The JGR Class 3950 (originally the JGR Class C3) was a 2-6-2RT Prairie-type side tank Abt rack rail steam locomotive operated by the Japanese Government Railways from 1898 to 1921.
History[]
The Class 3950 was an early steam locomotive operated in Japan. The type was manufactured for the JGR, with four locomotives manufactured by Beyer, Peacock and Company in the United Kingdom and delivered in 1898. The locomotives were classified the Class C3 on the JGR and numbered 506 through 509. The locomotives were ordered out of necessity as the JGR had required a dedicated rack rail locomotive to scale the 66.7‰ (1/15 gradient) gradients of the Usui Pass, as well as to exploit foreign employees in Meiji Japan. The distinctive T-shaped smokestack of the Class C2s to redirect soot was dropped in favor of counter-pressure brakes, while the locomotives also gained a bunker oil tank for a fuel source in an attempt to reduce soot levels; initial locomotives used coal but were subsequently converted to use bunker oil. Two additional locomotives were built in 1901, and another four were built in 1908; these were numbered 510 through 511 and 496 through 499 respectively.

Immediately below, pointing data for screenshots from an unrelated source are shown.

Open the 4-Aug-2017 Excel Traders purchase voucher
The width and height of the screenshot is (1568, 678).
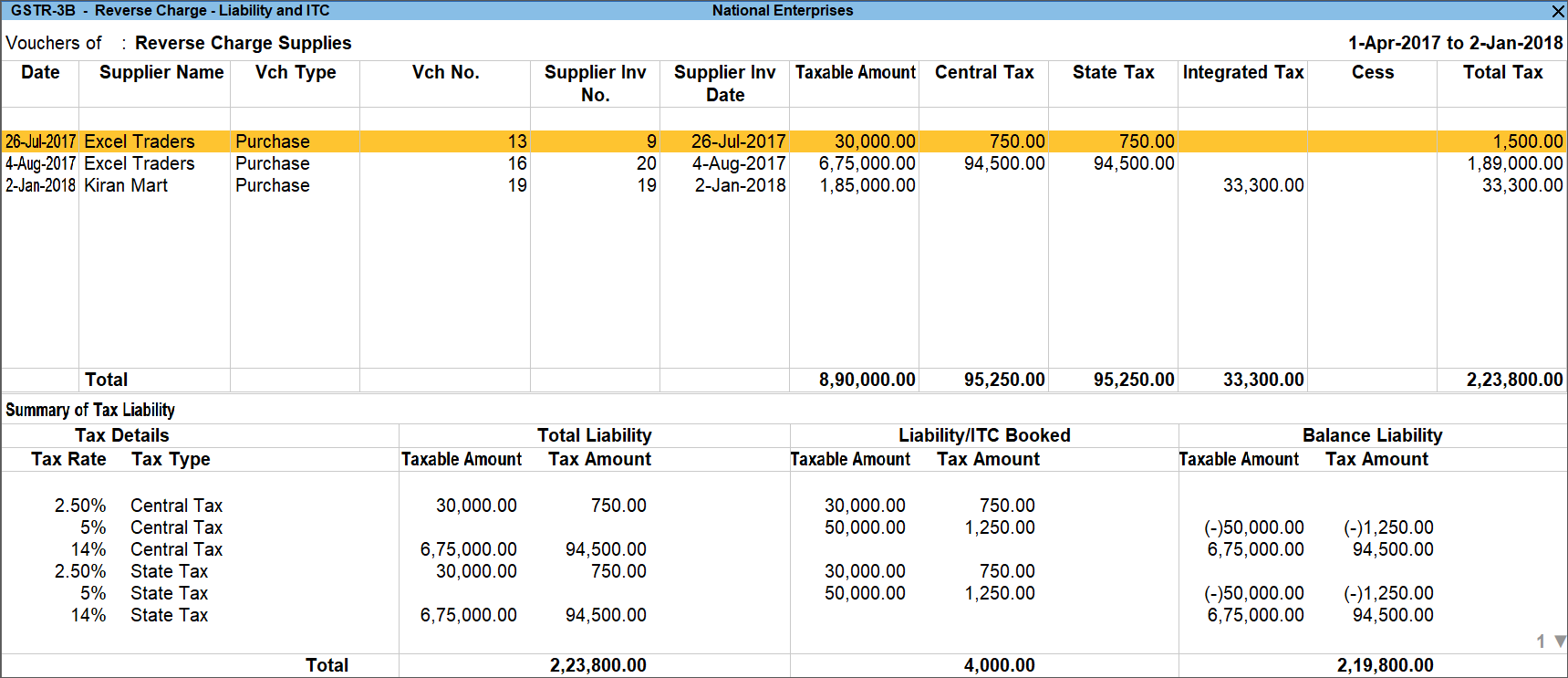pyautogui.click(x=139, y=163)
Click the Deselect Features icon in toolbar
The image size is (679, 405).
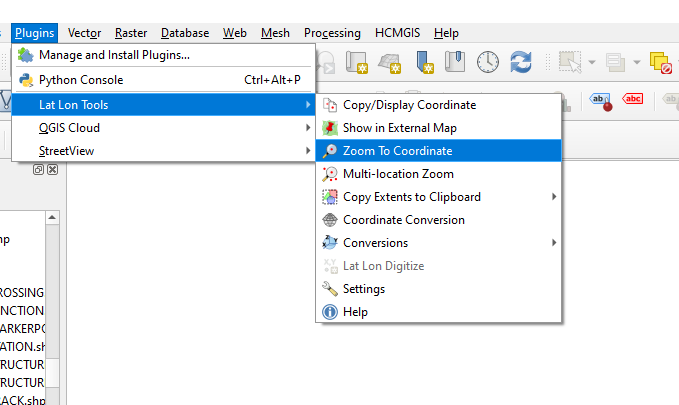661,63
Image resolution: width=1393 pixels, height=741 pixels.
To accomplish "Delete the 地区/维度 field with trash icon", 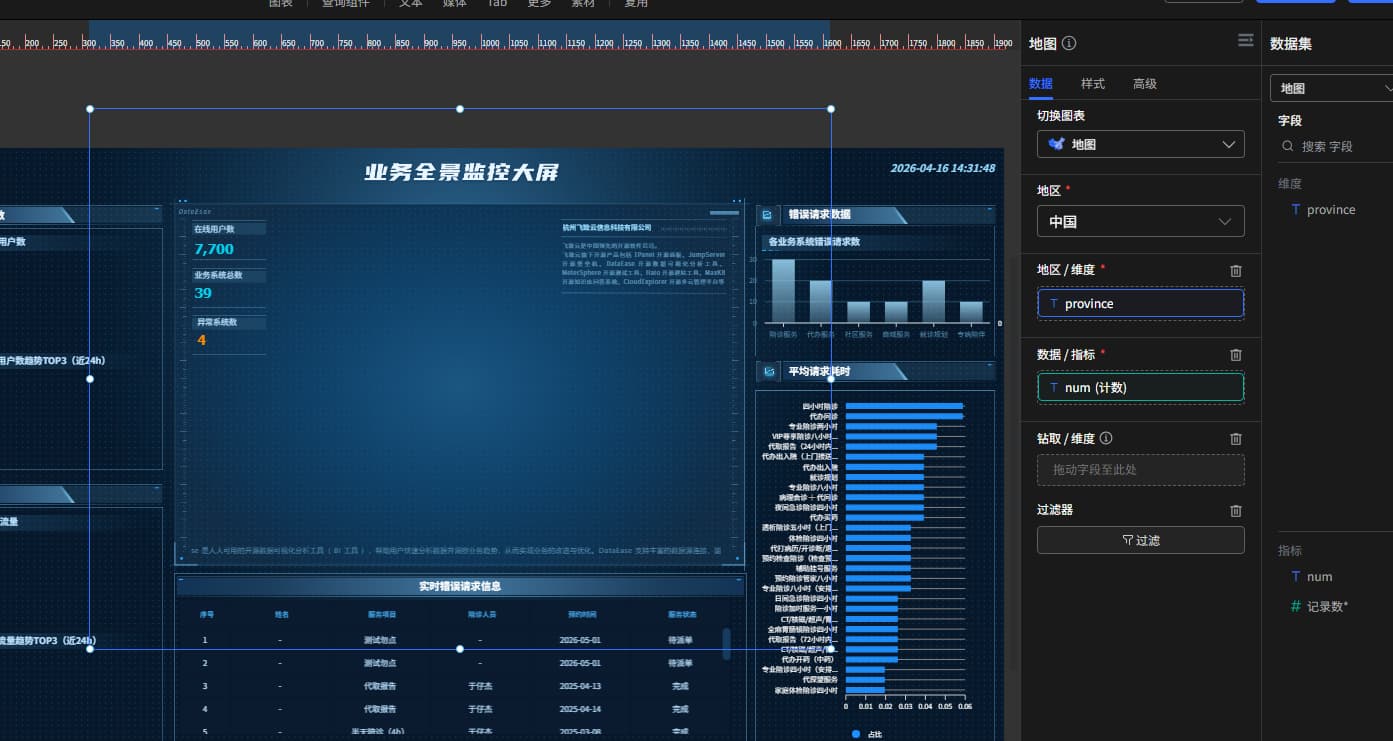I will click(x=1236, y=271).
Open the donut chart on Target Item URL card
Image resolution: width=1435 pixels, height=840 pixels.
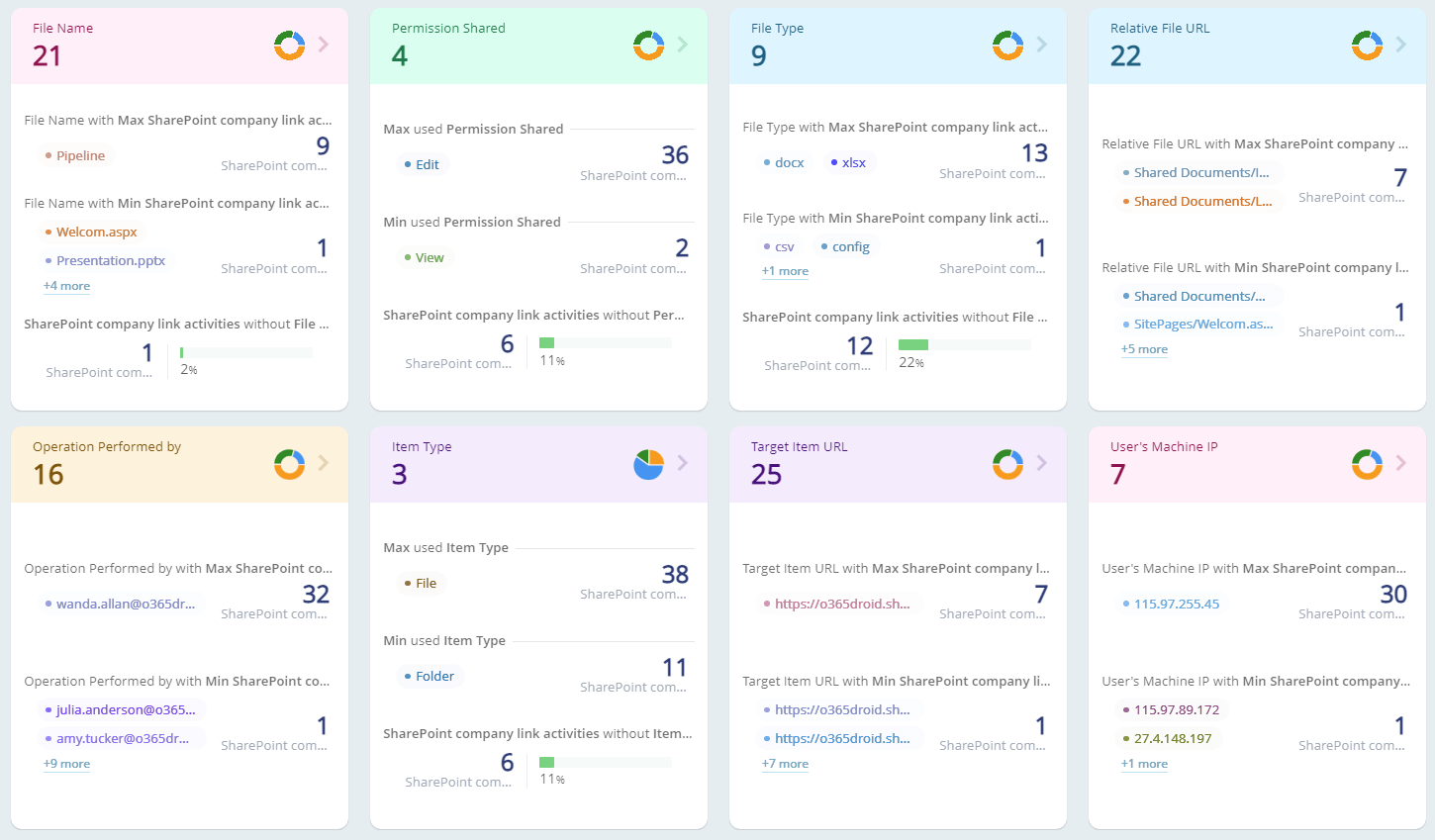(x=1007, y=463)
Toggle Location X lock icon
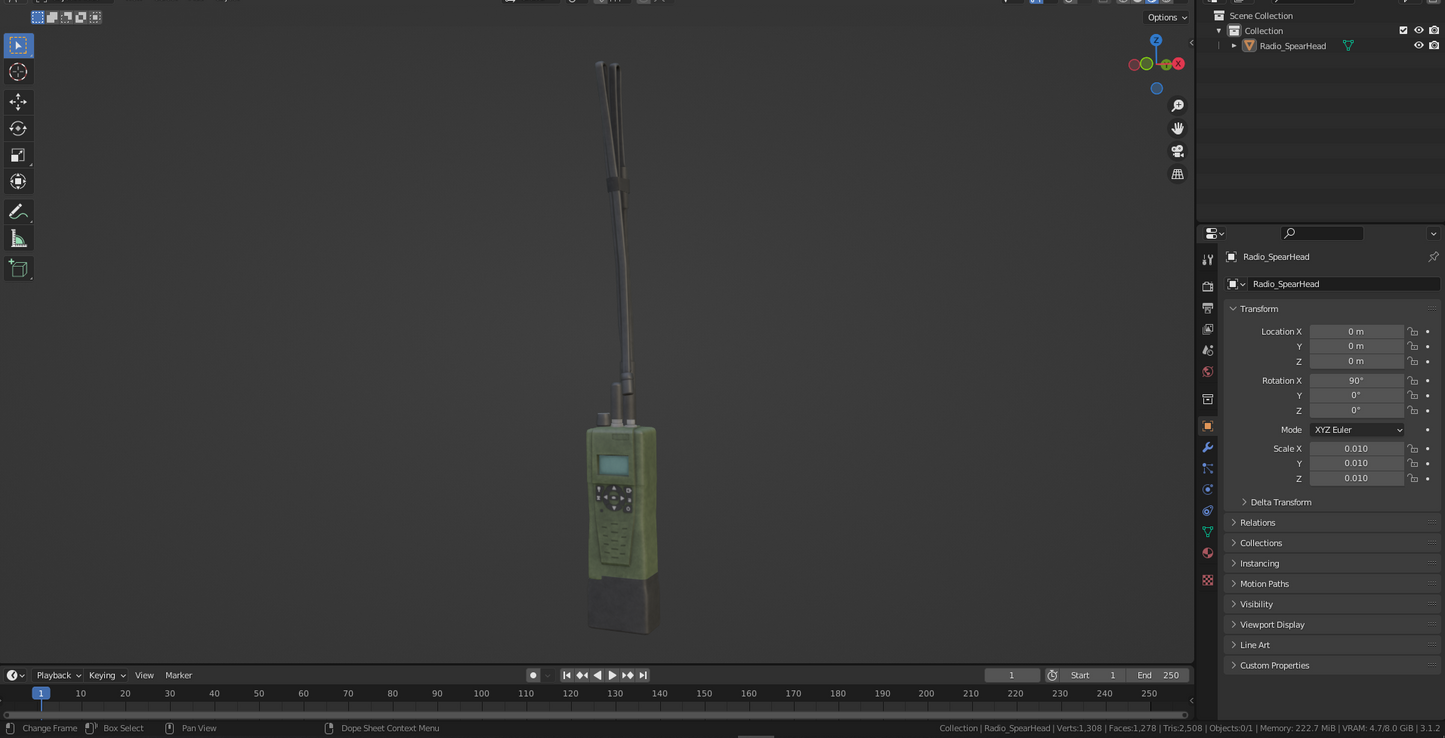Viewport: 1445px width, 738px height. [x=1412, y=332]
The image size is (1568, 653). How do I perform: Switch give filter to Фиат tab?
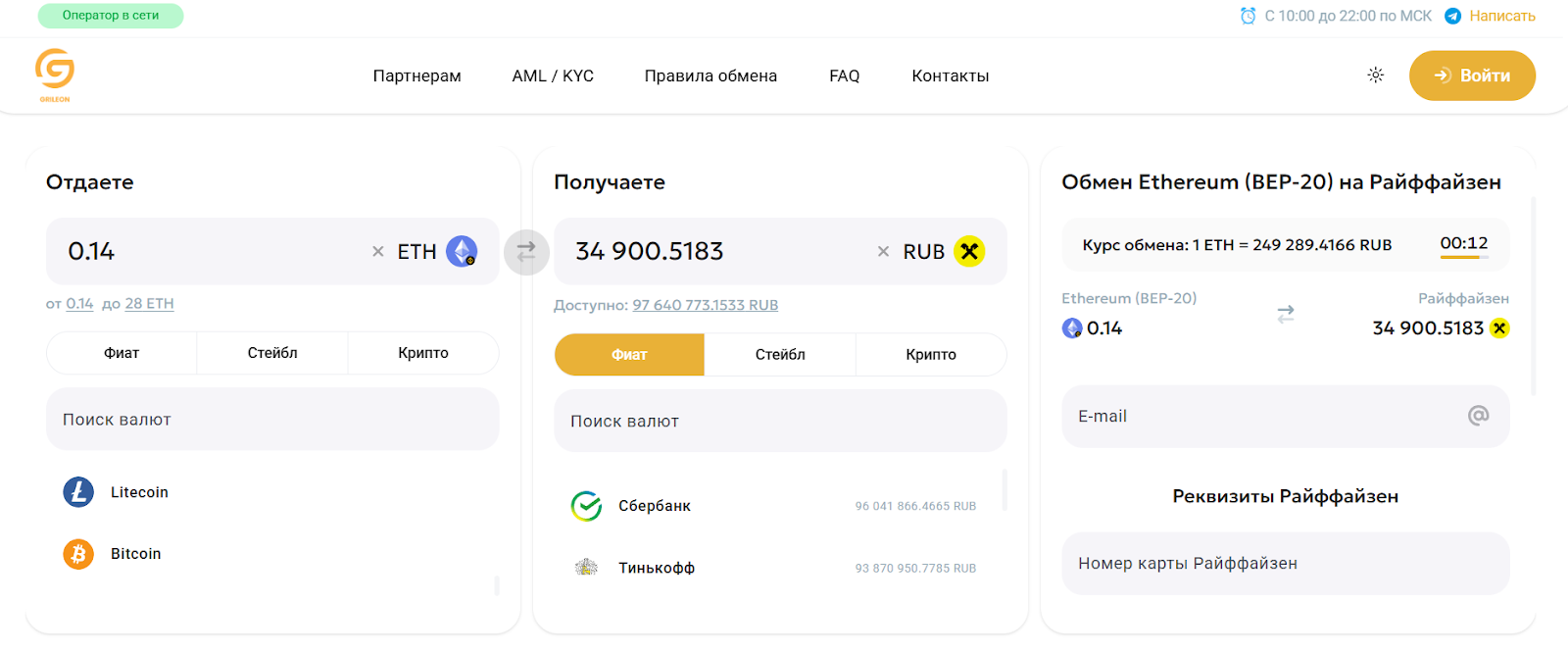coord(122,353)
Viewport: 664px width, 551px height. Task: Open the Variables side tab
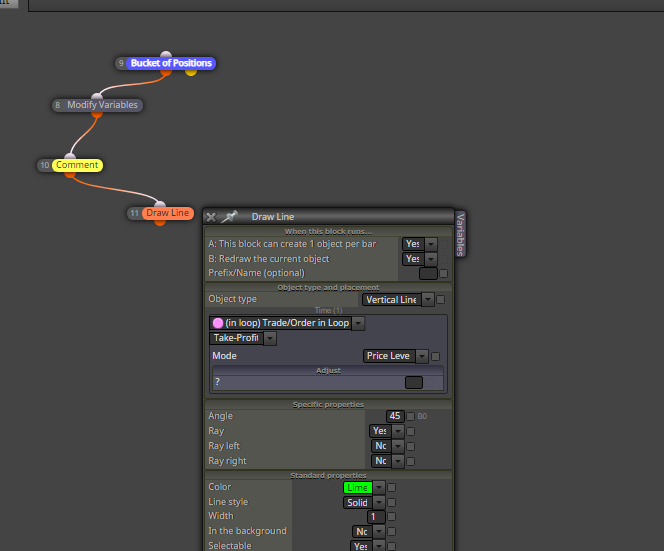[x=460, y=234]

The locomotives were reclassified as the Class 3950 in 1909 when a formal rule regarding standardized classification of locomotives was enacted; the locomotives were thus renumbered 3950 through 3959. Allegedly, the locomotives performed so poorly that as soon as the train arrived at Kumanotaira Station (now abandoned), passengers would head straight to the toilet to puke and have second thoughts about boarding the train again. When the section for the Usui Pass was electrified, the Class 3950s were no longer needed there and as such they were used to haul normal freight trains. The locomotives were retired in 1921. No Class 3950s survive, although 3951 was stored at Shiodome Station Yard with Class 5000 locomotive 5001 for a time before being damaged by the Great Kanto Earthquake in 1923, then moved to Ōi Depot (today the Tokyo General Rolling Stock Center) before being scrapped in 1941.